I’d like to go by climbing a birch tree,   55
And climb black branches up a snow-white trunk
Toward heaven, till the tree could bear no more,
But dipped its top and set me down again.
That would be good both going and coming back.
One could do worse than be a swinger of birches.

Robert Frost does justice to life in new england.  It is such a wonderful place to live in October.  Well, that is if you enjoy nature, some mud on your feet and branches scratching against your face.  A walk through new england woods at this time of the year bring back all that is good about memories.  And like Robert Frost suggest in this poem, it would be nice to leave this world, as long as he knew he would be sent back.  But to go and to never return.  Well, like most of us he wished to postpone that as long as he can.

October is a month of beautiful transition.  As the leaves begin to fall and the winds chills against the cottages, you can begin to see light smoke swirling from the roof tops in early evening.  The scent of autumn returns a moist earthiness to the air.  The sun does not warm as it did in August.  The air chills fast and mornings are crispy.

It is right about the time when we will get our first frost.  Till now a lot of green still runs through the landscape and the red and the yellows pop when the sun shines.

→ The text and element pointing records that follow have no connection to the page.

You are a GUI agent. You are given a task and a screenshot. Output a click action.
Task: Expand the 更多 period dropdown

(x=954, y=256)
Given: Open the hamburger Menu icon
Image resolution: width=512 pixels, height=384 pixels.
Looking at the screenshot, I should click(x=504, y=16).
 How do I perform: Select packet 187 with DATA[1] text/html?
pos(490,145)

But, soon a kind of russet will take over and guide us gently to the crispy brown oak leaves of November.

But while it is still October, I gladly walk in the autumn woods.  They help me to contemplate the consciousness I hold so dear.  They help me to remember that my Canadian memories are windows to my soul.

WHEN I see birches bend to left and right
Across the line of straighter darker trees,
I like to think some boy’s been swinging them.